This week in Jewish history | Bombing at AMIA building in Buenos Aires kills 85 people and wounds hundreds more - World Jewish Congress

This week in Jewish history | Bombing at AMIA building in Buenos Aires kills 85 people and wounds hundreds more

This week in Jewish history | Bombing at AMIA building in Buenos Aires kills 85 people and wounds hundreds more

Panorama general del atentado a la amia

On 18 July 1994, 85 people were killed and hundreds more wounded in a Hezbollah-perpetrated bombing attack of the Argentine Israelite Mutual Association (AMIA) building. This was the deadliest terrorist attack in Latin American history as well as against any Jewish target outside of Israel. Twenty-eight years after the horrific bombing, none of the perpetrators has yet been brought to trial, despite arrest warrants issued and constant calls for justice.

The WJC and its regional affiliate, the Latin American Jewish Congress (LAJC), have been at the forefront of efforts to ensure that the preparators of the heinous crime are brought to justice. World Jewish Congress President Ronald S. Lauder said last year, ahead of the 25th anniversary: “Twenty-five years after this heinous attack, the families and loved ones of the victims are still waiting for justice to be served, and for the perpetrators, both local as well as those working for the long arm of Iran, to be brought to trial. We must not wait another 25 years to put an end to this chapter in Jewish and Argentinian history. Global terrorism and indiscriminate attacks against Jewish communities are continuing around the world. We must make it clear these horrific crimes will never be tolerated and do everything in our power to prevent them from happening again.”

Despite international attention, the case has been met with roadblocks, foot-dragging, and talk of corruption at nearly every turn. While charges were brought against 22 defendants for their complicity in the attack, all have been acquitted.

In September 2004, the Attorney General's Office appointed Attorney General Alberto Nisman and District Attorney Marcelo Martínez Burgo to oversee the investigation into the attack. A little over two year later, on 25 October 2006, Nisman published a nearly 700-page report formally accusing the Iranian regime of masterminding the Hezbollah executed attack. The report called for the arrest of Iranian President Ali Akbar Rafsanjani (1989 – 1997), Hezbollah Chief of Staff Imad Mughniyeh, and several Iranian cabinet officials and high-ranking diplomats. Other international agencies, including Interpol, have also issued arrest warrants. Nisman was found dead in his apartment on 18 January 2015; the cause of his death has not yet been determined. 

In late February 2019, a federal criminal court prosecuted and acquitted several individuals accused of obstructing the investigation into the attack. Prominent individuals such as former Delegación de Asociaciones Israelitas Argentinas (DAIA) President Rubén Beraja and former President Carlos Menem (1989-1999) were acquitted, while the former federal judge Juan José Galeano, who was originally in charge of the case, and former intelligence chief Hugo Anzorreguy were sentenced to six years and four and half years in prison respectively.

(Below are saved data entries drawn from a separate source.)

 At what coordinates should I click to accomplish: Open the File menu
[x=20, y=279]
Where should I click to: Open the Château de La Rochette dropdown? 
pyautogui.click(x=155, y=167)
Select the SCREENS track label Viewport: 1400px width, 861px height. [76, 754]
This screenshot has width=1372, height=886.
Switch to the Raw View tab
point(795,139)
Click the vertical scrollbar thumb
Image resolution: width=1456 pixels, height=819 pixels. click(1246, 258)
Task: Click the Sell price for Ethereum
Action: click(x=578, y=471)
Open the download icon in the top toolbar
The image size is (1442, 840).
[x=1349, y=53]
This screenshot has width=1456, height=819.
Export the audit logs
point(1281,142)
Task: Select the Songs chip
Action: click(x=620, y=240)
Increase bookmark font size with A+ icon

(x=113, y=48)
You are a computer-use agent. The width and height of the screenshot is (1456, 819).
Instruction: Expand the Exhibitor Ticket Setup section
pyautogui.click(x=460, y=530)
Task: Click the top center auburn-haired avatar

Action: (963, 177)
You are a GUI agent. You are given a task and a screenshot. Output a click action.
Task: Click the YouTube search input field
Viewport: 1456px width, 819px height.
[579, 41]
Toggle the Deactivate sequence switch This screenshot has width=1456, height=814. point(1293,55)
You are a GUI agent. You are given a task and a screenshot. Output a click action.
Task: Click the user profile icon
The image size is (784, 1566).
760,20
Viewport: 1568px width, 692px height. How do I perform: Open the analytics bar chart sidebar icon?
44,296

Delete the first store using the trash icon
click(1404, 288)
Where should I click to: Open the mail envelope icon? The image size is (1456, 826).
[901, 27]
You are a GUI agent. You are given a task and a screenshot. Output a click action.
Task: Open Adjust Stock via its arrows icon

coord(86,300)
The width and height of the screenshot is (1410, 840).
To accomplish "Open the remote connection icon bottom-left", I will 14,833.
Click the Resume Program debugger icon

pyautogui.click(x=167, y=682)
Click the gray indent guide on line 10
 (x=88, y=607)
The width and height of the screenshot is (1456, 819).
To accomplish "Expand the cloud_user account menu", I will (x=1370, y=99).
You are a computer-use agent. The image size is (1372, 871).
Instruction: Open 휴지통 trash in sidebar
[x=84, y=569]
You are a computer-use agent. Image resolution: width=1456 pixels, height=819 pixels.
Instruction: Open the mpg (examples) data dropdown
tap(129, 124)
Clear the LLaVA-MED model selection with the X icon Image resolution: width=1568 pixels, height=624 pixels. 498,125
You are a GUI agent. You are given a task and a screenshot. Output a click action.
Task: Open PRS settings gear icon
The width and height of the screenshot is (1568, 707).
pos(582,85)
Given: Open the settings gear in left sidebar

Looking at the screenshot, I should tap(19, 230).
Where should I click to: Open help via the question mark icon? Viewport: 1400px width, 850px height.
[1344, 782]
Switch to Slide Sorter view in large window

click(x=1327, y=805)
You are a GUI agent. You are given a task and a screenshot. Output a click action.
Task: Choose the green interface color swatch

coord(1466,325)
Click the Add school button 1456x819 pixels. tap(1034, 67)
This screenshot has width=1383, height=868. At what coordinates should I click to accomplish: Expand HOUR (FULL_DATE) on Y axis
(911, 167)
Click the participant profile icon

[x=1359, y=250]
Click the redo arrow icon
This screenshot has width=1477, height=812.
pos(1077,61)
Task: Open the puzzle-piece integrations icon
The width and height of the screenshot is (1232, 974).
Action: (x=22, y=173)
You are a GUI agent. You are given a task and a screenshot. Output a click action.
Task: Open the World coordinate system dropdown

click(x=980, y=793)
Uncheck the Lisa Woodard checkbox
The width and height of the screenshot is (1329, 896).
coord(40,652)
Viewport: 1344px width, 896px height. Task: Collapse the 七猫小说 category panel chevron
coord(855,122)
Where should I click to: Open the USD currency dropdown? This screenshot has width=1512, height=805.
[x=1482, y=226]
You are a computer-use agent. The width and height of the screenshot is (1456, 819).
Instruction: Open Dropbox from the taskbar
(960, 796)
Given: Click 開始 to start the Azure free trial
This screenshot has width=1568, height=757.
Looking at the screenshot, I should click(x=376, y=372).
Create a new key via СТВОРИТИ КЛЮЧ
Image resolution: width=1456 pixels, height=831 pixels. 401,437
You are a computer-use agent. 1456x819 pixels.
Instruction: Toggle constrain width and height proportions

Some recent progress has been made, however. Last year, on the 25th anniversary of the attack on the AMIA bombing, the Argentine government designated Hezbollah as a terrorist organization and froze the group’s financial assets. The decision was welcomed by President Lauder as a “long-awaited and principled step.”

In 2018, the WJC hosted a commemoration of the 24th anniversary of the bombing of the AMIA building in Buenos Aires in a ceremony which featured the participation of Secretary General of the Organization of American States Luis Almagro. In his remarks there, LAJC President Adrián Werthein spoke of the obligation to support the survivors of the attack, saying, “sometimes we lose focus on the other victims, the survivors, on how their lives change and how those families are rebuilt… The survivors of terrorist attacks are a source of testimony to the vast and real dimension of this scourge. On a societal level, it is our duty to support them.”

The WJC and LAJC released a book entitled “Justice You Shall Pursue!” to commemorate the 25th anniversary of the deadly attack. The book featured a compilation of calls and reflections for justice by world leaders, and other prominent individuals, including WJC President Ronald S. Lauder, President of Argentina Mauricio Macri, U.S. President Donald Trump, German Chancellor Angela Merkel, and United Nations Secretary General Antonio Guterres. The LAJC also teamed up with AMIA to produce roughly 60 videos of survivors’ testimony. The survivors’ testimony focused on a range of topics including the day of the attack, their story of survival, and the impact the event had on their lives.

Ahead of this year’s upcoming 26th anniversary of the attack, the Latin American Jewish Congress organized a series of virtual conferences on the continued threat of terrorism in the region. More than 1,000 people attended the first installment, which focused on the current state of Hezbollah’s presence in Latin America and included remarks by two international experts on the matter. 

LAJC Executive Director Claudio Epelman noted the organization’s fervent commitment to ensuring that the terrorist attack be commemorated despite the challenges presented by the coronavirus outbreak. "Each year, the Latin American Jewish Congress makes the claim for justice for the victims of AMIA....This year will not be the exception,” he said.